## Document text
↓

Number of wins by tour
- Ladies European Tour: 1
- Other: 2

Best results in LPGA major championships
- Chevron Championship: DNP
- Women's PGA C'ship: DNP
- U.S. Women's Open: DNP
- Women's British Open: CUT: 2018
- Evian Championship: CUT: 2018

= Kanyalak Preedasuttijit =

Thai professional golfer (born 1998)

Kanyalak Preedasuttijit (กันยลักษณ์ ปรีดาสุทธิจิตต์; born 23 February 1998) is a Thai professional golfer who won the Ladies European Thailand Championship on 24 June 2018. The victory enabled the 20-year-old to take advantage of the two-year exemption membership on the Ladies European Tour.

==Early life==
Kanyalak was born on the 23 February 1998 in Chonburi to Anan Preedasuttijit and Nitikan Krissadapon. She has a brother Natkawin who is three years her junior. She started playing golf at a young age and she is known by her nickname "Bew".

==Junior career==
In 2012 Kanyalak won the Jakarta World Golf Championship. for All Girls classes, as well as being part of Thailand's side that won the team event. In 2013 the team repeated their success at the same tournament with Kanyalak finishing as runner-up in the individual competition.

==Amateur career==
Kanyalak won both the 2014 and 2016 Thailand Amateur Open. She won the 2015 Singha Classic on the All Thailand Golf Tour.

==Professional career==
===2017===
Kanyalak turned professional in 2017 at the age of 18 and played on the China LPGA Tour. In that year, Kanyalak finished third to fellow Thai Saranporn Langkulgasettrin at the Orient Masters Wuhan Challenge and then finished runner-up to China's Liu Wenbo at the Sun Car Zhangjiagang Shuangshan Classic. She finished the season in 7th position on the CLPGA Order of Merit. On 27 May, Kanyalak won her first title as a professional as she lifted the trophy at the 2nd Singha Sat Toyota Thai LPGA event at the Rancho Charnvee Resort and Country Club.

↑

## Dataset content

↓

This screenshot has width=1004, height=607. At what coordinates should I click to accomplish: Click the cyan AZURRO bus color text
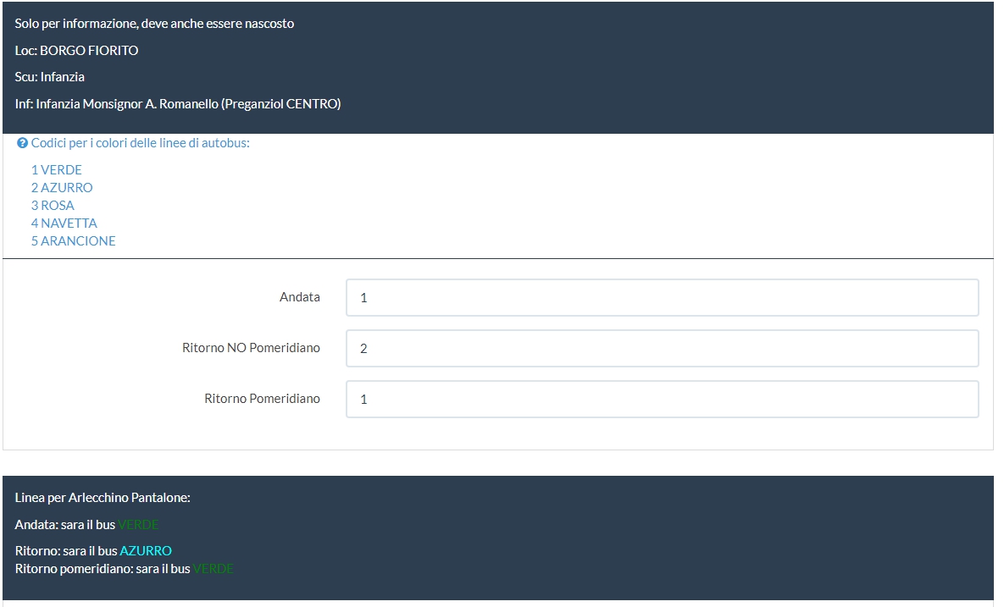pyautogui.click(x=146, y=551)
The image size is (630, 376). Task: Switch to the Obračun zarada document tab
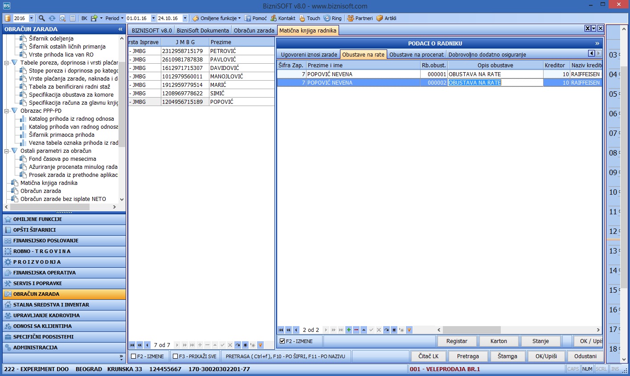click(254, 30)
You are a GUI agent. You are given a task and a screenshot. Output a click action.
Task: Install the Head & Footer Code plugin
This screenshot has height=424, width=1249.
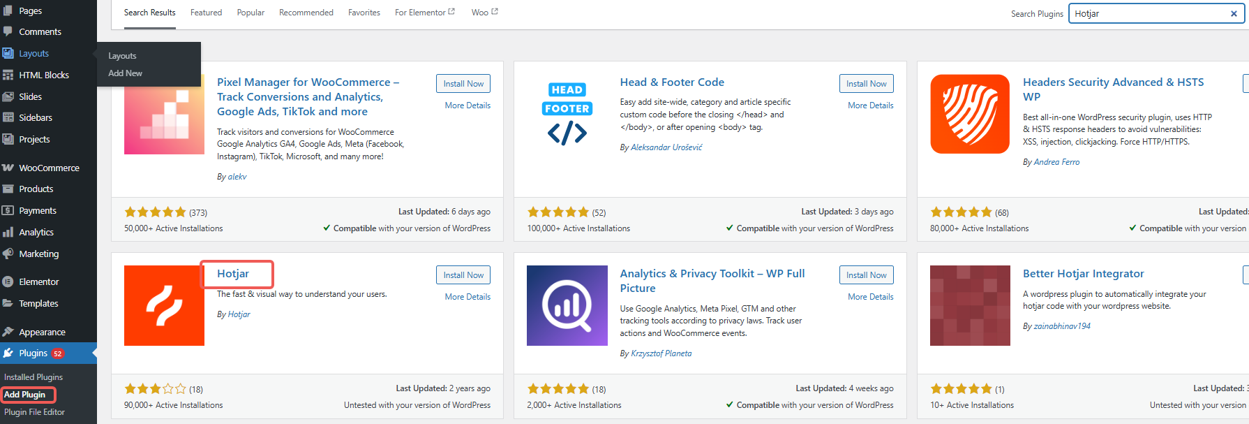tap(866, 84)
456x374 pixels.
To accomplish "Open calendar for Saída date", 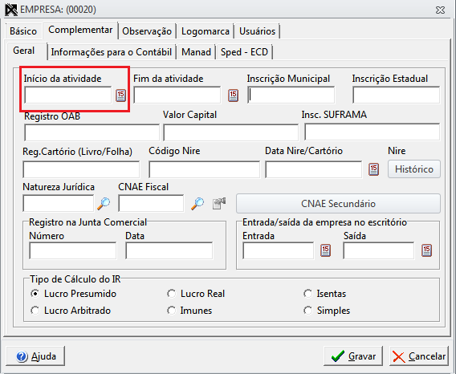I will tap(426, 250).
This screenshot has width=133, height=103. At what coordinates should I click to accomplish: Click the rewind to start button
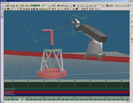pos(116,6)

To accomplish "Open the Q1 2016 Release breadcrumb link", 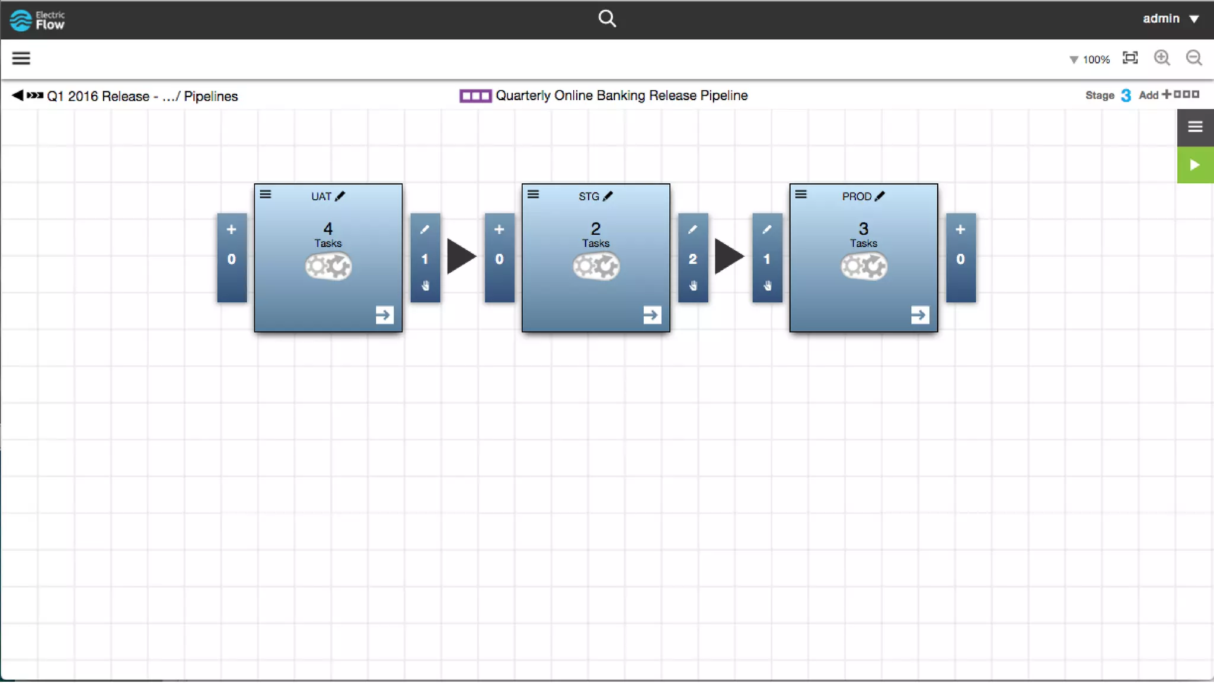I will tap(98, 96).
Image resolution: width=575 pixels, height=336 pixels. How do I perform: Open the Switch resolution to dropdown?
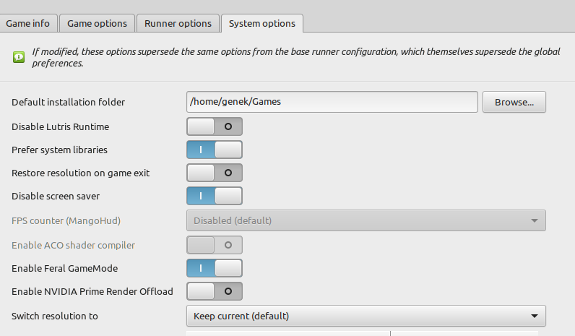(x=366, y=316)
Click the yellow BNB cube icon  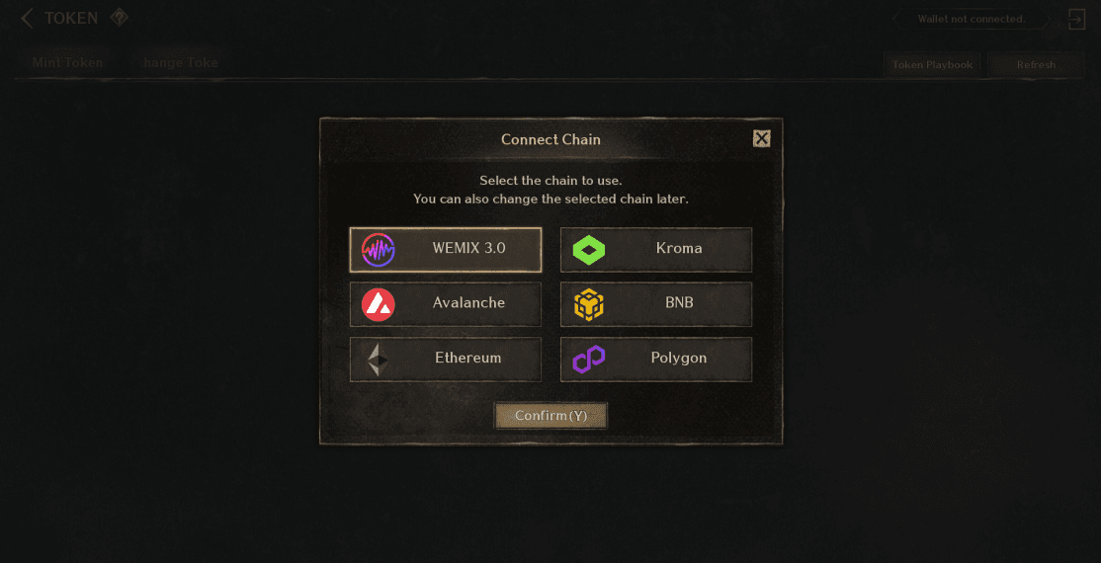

↑

## Exercise instructions
Reproduce, word for word, the passage of the golfer biography above between "Kanyalak Preedasuttijit (กันยลักษณ์" and "Ladies European Tour.", inclusive.

## Solution to the problem
Kanyalak Preedasuttijit (กันยลักษณ์ ปรีดาสุทธิจิตต์; born 23 February 1998) is a Thai professional golfer who won the Ladies European Thailand Championship on 24 June 2018. The victory enabled the 20-year-old to take advantage of the two-year exemption membership on the Ladies European Tour.